8 Gennaio 2020 // di // Comments

Fano (PU) – E’ durata solo qualche ora la fuga del 30enne extracomunitario che ieri in tarda mattinata ha rubato una bicicletta parcheggiata in Via Mura Malatestiane, proprio nei pressi del comando della Polizia Locale.

La bicicletta, di proprietà di un ultraottantenne fanese, era stata inavvertitamente lasciata incustodita per qualche minuto e l’uomo, non trovandola al suo ritorno, si è subito recato dai vigili per la denuncia.

Gli agenti della polizia locale guidati dalla comandante Anna Rita Montagna e coordinati dall’assessora di riferimento Sara Cucchiarini, grazie all’ausilio delle telecamere hanno individuato il ladro e lo hanno raggiunto poco dopo nei pressi di Via Malvezzi. Lì l’uomo, la cui ultima domiciliazione è risultata poi essere Porto San Giorgio, ha opposto resistenza tanto che i vigili sono stati costretti a chiedere il supporto della Polizia.

Il 30enne è stato quindi portato in commissariato per l’identificazione ed è stato messo in stato di fermo.
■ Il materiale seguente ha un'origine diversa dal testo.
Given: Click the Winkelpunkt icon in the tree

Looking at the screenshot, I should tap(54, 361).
Dopo aver trascorso la notte nelle camere di sicurezza del comando della polizia locale, questa mattina è stato processato per direttissima e il giudice ha emesso nei suoi confronti la sentenza di 8 mesi di reclusione con pena sospesa.
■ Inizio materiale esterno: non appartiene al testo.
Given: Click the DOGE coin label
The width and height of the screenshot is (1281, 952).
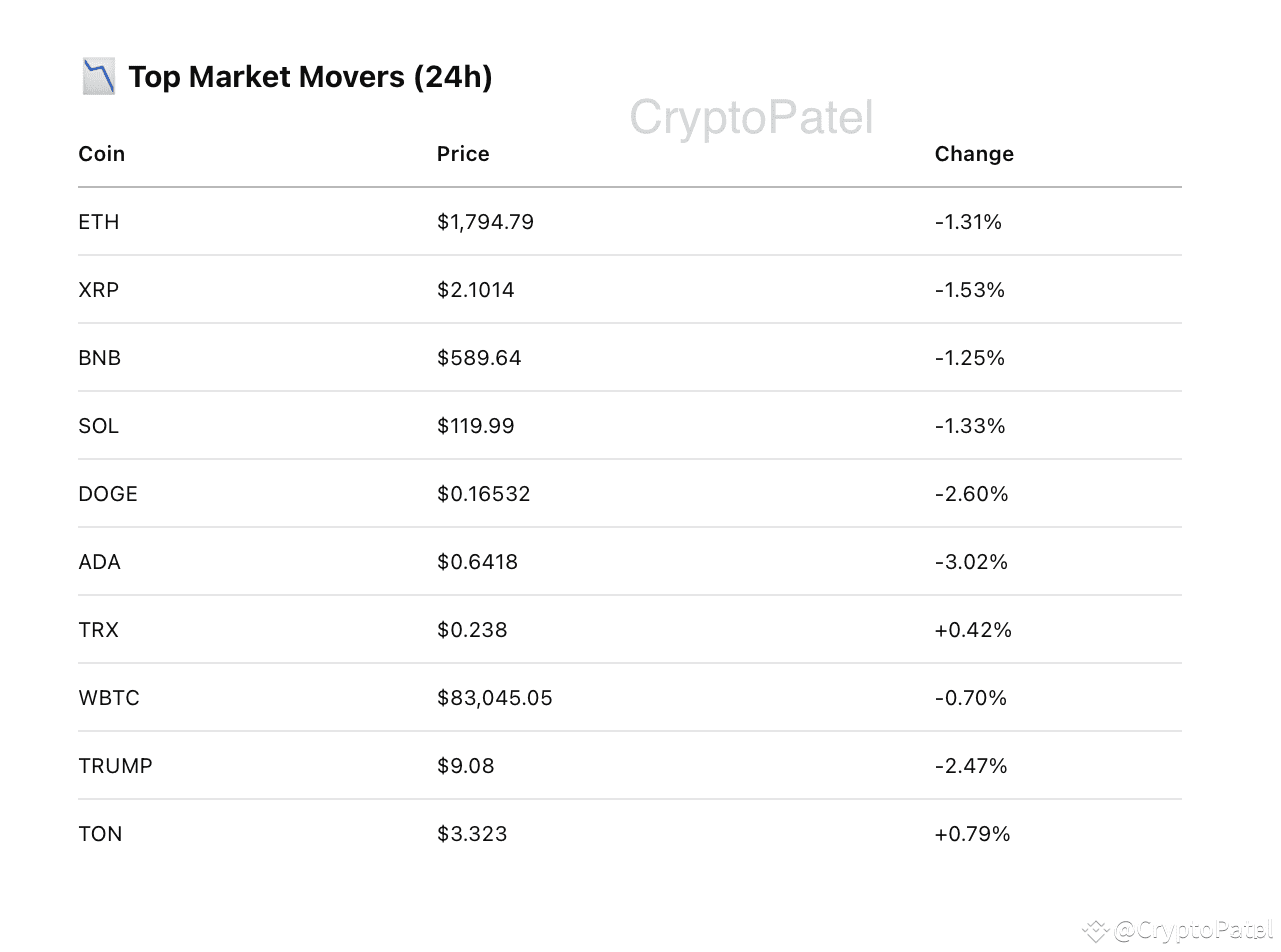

Sempre questa mattina e sempre grazie all’uso delle telecamere, gli agenti della polizia locale hanno individuato un uomo che in Viale Gramsci direzione Nord, nei pressi del Pincio, si è reso protagonista di un incidente autonomo nel quale ha divelto i cartelli stradali. L’uomo, subito identificato, è chiamato ora al risarcimento dei danni procurati.

Il grande lavoro di inizio anno della Polizia Locale ha portato sempre ieri all’identificazione dell’uomo che la notte del 1° gennaio scorso aveva violentemente urtato e danneggiato un’auto parcheggiata in Via Fabbri, causando danni ingenti al veicolo e lasciando vari pezzi di carrozzeria sull’asfalto.

Grazie a puntigliose ricerche presso meccanici e carrozzieri della zona, gli agenti hanno ritrovato ieri l’Opel Zafira di proprietà dell’autore dell’incidente che oltre a vedersi decurtati 4 punti dalla patente, dovrà pagare la somma totale di 595€ per aver violato l’articolo 189 del Codice della Strada (fuga dopo incidente con danni a cose), l’articolo 141 (mancato controllo del veicolo) e il regolamento comunale sui rifiuti, nello specifico l’abbandono sul suolo di rifiuti speciali.